WORK ORDER:
Using the string "beside" as the key, pull each matching line out of the records below.

** Opening ENTRIES SUPPLIED block **

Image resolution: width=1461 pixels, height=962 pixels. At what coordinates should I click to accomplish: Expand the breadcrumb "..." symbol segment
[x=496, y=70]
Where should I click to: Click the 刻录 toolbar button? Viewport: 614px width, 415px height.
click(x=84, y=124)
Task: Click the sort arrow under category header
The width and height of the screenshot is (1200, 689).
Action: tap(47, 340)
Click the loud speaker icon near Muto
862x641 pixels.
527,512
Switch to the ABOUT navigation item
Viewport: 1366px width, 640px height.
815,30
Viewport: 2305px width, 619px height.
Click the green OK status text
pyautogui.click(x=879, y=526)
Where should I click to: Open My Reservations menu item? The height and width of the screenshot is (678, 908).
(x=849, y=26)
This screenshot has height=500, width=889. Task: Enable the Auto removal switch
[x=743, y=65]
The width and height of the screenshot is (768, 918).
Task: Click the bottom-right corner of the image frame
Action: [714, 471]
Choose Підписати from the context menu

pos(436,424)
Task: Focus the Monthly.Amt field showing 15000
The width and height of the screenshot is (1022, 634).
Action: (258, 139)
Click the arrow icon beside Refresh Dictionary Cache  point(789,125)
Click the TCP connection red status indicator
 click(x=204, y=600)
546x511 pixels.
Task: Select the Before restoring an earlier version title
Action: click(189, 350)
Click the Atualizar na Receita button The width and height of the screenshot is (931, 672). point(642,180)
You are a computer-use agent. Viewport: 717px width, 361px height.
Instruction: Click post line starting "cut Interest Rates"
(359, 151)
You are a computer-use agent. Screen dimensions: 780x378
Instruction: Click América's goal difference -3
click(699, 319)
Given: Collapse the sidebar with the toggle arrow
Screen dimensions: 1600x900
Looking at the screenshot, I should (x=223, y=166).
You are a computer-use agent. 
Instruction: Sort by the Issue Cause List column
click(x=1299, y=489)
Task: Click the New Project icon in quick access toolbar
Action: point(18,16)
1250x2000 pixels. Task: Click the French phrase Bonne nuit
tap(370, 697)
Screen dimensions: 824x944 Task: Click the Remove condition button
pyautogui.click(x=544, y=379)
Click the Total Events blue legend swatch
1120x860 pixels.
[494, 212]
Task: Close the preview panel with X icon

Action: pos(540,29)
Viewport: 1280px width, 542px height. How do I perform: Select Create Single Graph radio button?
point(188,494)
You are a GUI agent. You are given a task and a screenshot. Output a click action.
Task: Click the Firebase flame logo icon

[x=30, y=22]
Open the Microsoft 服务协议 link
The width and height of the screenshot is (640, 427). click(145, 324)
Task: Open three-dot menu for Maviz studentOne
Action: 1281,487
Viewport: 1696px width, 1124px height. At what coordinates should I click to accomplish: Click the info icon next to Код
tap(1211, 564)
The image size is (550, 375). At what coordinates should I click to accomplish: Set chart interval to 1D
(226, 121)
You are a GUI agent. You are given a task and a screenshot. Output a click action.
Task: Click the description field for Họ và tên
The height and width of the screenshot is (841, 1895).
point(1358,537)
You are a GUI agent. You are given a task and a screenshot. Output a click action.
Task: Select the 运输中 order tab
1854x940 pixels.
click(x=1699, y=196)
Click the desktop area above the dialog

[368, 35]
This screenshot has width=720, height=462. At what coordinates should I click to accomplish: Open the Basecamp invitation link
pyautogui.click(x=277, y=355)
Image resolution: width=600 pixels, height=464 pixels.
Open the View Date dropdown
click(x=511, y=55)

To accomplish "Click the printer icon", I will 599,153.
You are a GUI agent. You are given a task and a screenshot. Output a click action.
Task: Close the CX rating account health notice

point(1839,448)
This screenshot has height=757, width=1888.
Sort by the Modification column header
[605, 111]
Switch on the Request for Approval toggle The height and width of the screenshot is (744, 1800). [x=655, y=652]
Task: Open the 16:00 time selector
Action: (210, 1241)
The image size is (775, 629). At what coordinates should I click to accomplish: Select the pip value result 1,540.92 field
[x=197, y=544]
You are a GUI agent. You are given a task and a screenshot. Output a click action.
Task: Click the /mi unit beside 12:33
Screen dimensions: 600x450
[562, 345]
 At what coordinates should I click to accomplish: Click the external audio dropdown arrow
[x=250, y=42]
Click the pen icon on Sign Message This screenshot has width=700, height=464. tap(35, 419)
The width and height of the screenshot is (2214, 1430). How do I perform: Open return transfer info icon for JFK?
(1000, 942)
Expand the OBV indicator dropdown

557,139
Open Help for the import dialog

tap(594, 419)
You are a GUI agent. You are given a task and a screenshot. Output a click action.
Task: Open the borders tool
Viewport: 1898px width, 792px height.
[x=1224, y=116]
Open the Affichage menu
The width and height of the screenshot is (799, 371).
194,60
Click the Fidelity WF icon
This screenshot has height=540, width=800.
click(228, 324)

** Closing ENTRIES SUPPLIED block **

TASK RESULT:
Click the arrow icon beside Refresh Dictionary Cache  point(789,125)
Task: Click the /mi unit beside 12:33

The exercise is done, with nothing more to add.